Crop modeling is essential for understanding how to secure the food supply as the planet adapts to climate change. Many current crop models focus on simulating crop growth and yield at the field scale, but lack genetic and physiological data, which may hamper accurate production and environmental impact assessment at larger scales.
In a new paper published in the journal Nature Plants, researchers identify a series of multiscale and multidisciplinary components – from crop genetics up to global factors – that are critical for finding environmentally sustainable solutions to food security.
Many crop models focus on understanding how plant characteristics such as leaf size play into the crop yield at the field scale, the researchers said. “Modeling at this scale is critical, but we would like to incorporate information from gene-to-cell and regional-to-global scale data into our modeling framework,” said Bin Peng, a University of Illinois at Urbana-Champaign postdoctoral researcher and co-lead author.
The study identifies components that could help generate a more informative modeling framework. “Multiscale modeling is the key to linking the design of climate change adaptation strategies for crop and field management with a large-scale assessment of adaptation impact on crop production, environment, climate and economy,” Peng said.
The study calls for a better representation of the physiological responses of crops to climate and environmental stressors – like drought, extreme rainfall and ozone damage. “Many physiological processes would be important to simulate the crop growth under stressed conditions accurately,” Peng said. Examples include water moving from soil to plant to atmosphere driven by canopy energy balance, he said.

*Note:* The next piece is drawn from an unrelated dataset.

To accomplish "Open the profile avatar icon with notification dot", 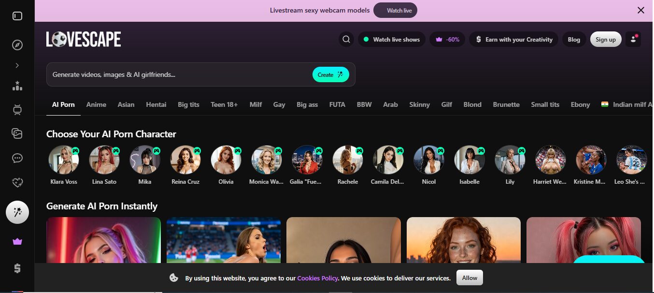I will tap(633, 39).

“We should also include a better representation of crop management,” Peng said. “That would be extremely important for assessing both crop production and environmental sustainability, as well as their tradeoffs.”

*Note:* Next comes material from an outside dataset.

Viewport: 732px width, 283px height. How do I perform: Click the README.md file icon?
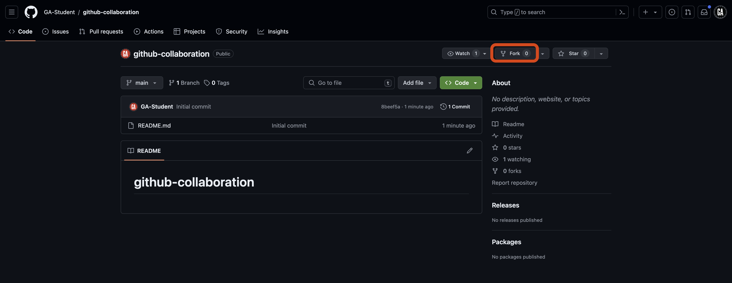coord(131,125)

The researchers said there are opportunities to close a variety of data gaps, as well. “Integration of remote-sensing data, such as the work performed in our lab, will be extremely valuable for reducing data gaps and uncertainties,” said natural resources and environmental sciences professor and project investigator Kaiyu Guan. “One of the advantages of remote sensing is its vast spatial coverage – we can use remote sensing to constrain crop models over every field on the planet.”

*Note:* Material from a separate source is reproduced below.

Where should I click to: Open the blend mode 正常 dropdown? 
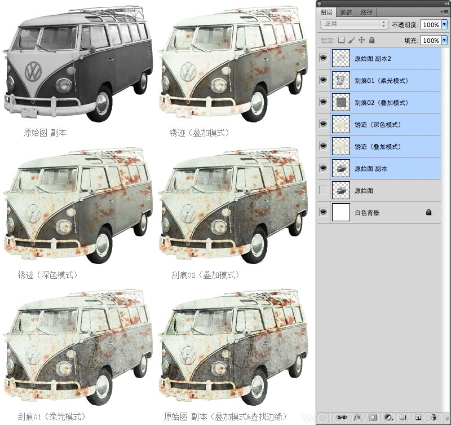pos(354,24)
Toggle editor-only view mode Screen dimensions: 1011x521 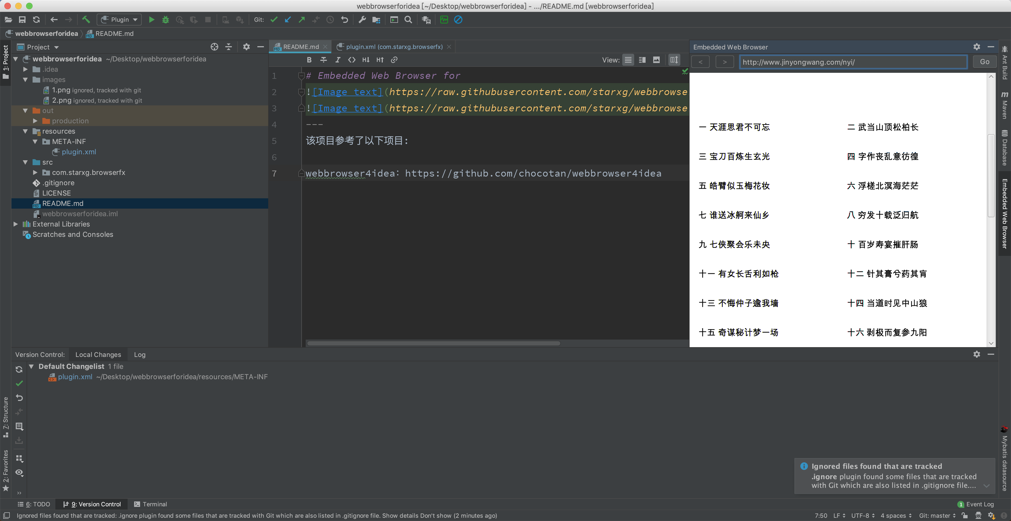628,60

The authors also propose a model-data integration pathway forward. “Doing the right simulation of crop responses to climate change factors is critically important,” Guan said. “The most challenging part is whether crop models can capture those emergent relationships, which can be derived from empirical observations.”
“No single scientist or research lab can produce these models on their own,” said study co-author and plant biology professor Amy Marshall-Colón. “This type of effort will require patience and collaboration across many disciplines.”